Fletch slid out of his silk sheets and padded over to her. She seemed different now, settled with an ethereal calm, no spikes or spasms of tension in her shoulders, no frown lines burrowed into her skin. It suited her. She offered him a small smile at his arrival, soft, lips barely turning up at the edges, before turning her gaze back to the blebs of orange in the sky. He did as she did, observing both marvels of nature: the bleeding clouds and the woman herself, the light bathing her in some otherworldly kaleidoscope of colour.

They remained like this for a few quiet minutes, both uncertain and both afraid, drinking in the sunlight as if some attempt to gain strength from its rays. Fletch wondered where her love lay, and Jac wondered whether loving him was the same as hurting him.

"It reminds me of you," she murmured before she could help herself, staring resolutely at the sunset. Fletch frowned at her, the words a soft recurrence of those said last night.

Albie's was quiet, spare the gentle whoosh of whispers, gossip leaking from the hospital walls and into the bar. Donna Jackson was dipping her toe into it all, searching for that sweet titbit, that delectable delicacy of news she could chat and chatter and chinwag for the entirety of her next shift. What she didn't expect, however, was to find it in plain sight, in the laughter and the repartee of the two colleagues sitting in the rather open space not a foot from her.
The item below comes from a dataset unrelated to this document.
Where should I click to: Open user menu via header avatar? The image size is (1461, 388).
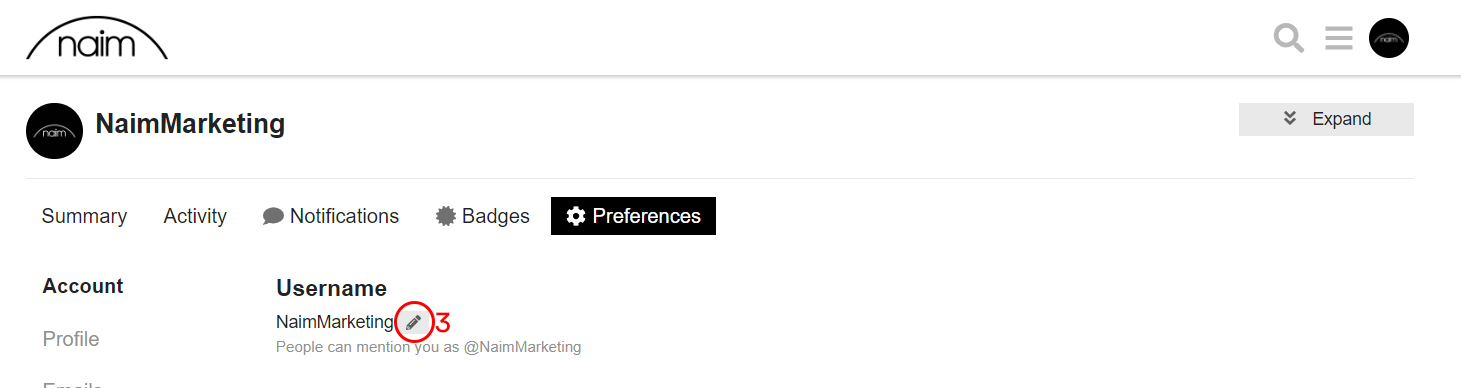point(1389,39)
Jac and Fletch were clearly a few drinks down: her hands were oddly unsteady and his London-Essex mishmash of an accent was becoming thicker, boyish and almost flirtatious. There was a bottle of red wine standing to attention on the table between them, a dribble of crimson around the neck an indication of wobbly fingers.

"It reminds me of you," Fletch murmured, lifting his glass of wine. He smirked at it goofily, as if the plum liquid were a comedian. Jac raised her eyebrows in an incredulous protest; he held his free hand up in defence. "No, right, hear me out." He returned the glass to the table and waved his fingers at it as if presenting something scintillating. "Thin, bitter, red-head that gives you a throbbing headache." He grinned, utterly pleased with his assessment, and tried not to become too distracted by his use of the word 'throbbing'. He looked up at her, almost expecting praise.
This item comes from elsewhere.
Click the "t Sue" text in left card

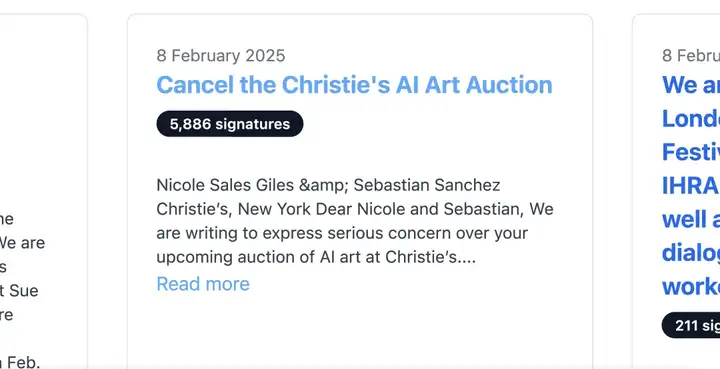(19, 291)
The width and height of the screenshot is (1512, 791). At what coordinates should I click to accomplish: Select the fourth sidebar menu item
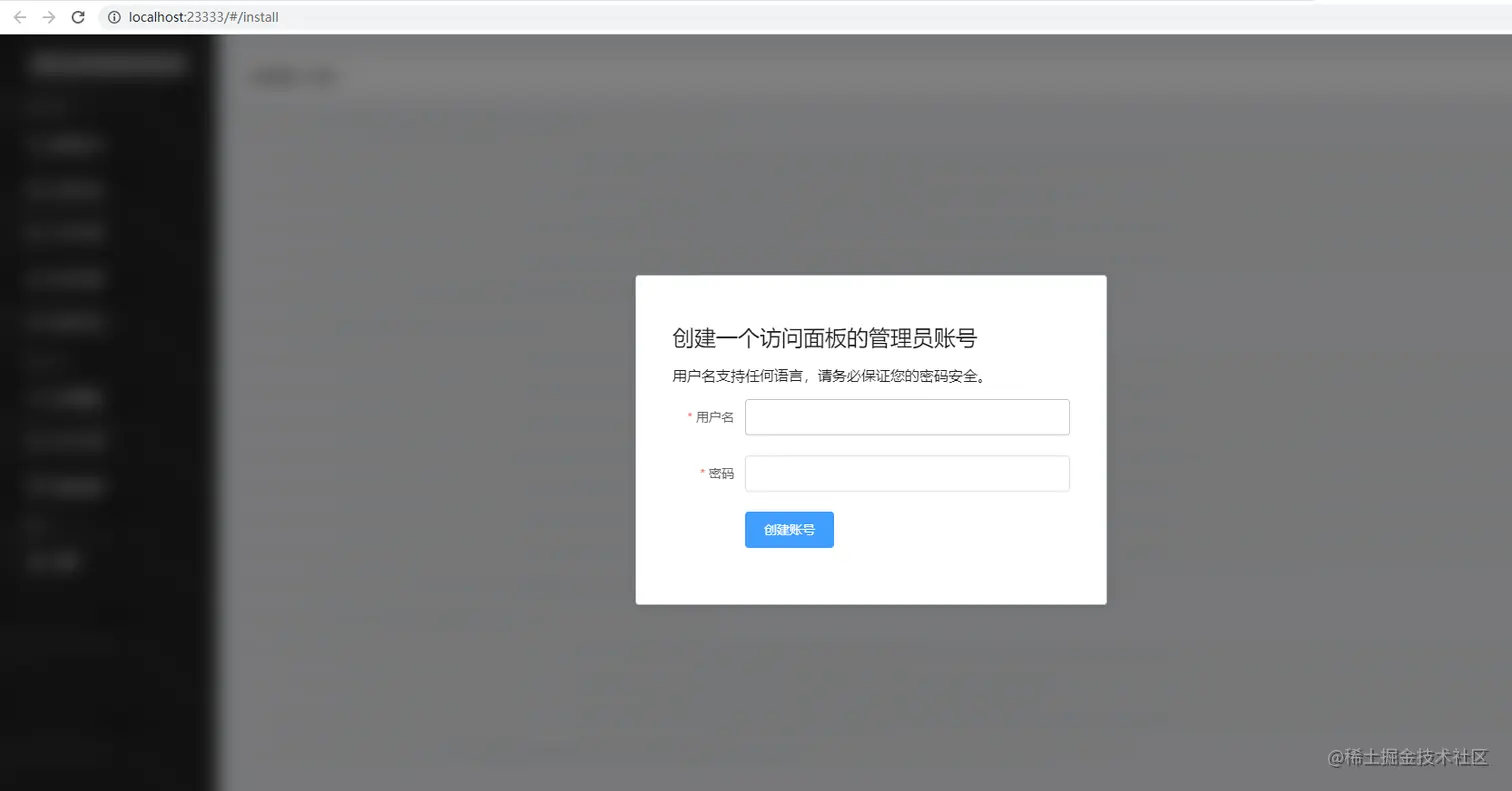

"A quicker way to a concussion is that bottle meeting your head, and, trust me, Mr Fletcher, I am nothing but efficient," she threatened lightly, her eyes glinting mischievously.

"It reminds me of you." Now he wished he could see into her eyes.

He glanced once at the rising sun and back to her. "What, pretty as a picture?" He fell back on humour, a safe-ground within his uncertainty. Still, she smiled, gave him a small shake of her head.

"No." She paused, contemplating, concentrating her words. "Bright. Lifting. Reliable." His heart swelled, twitched in his chest, and he offered her his rare gaze of adoration, soft, approachable, tunnelled as if she were the only thing here.

"I love the sunrise." And in their perfected, peculiar dance of words and motion, he knew exactly what she meant.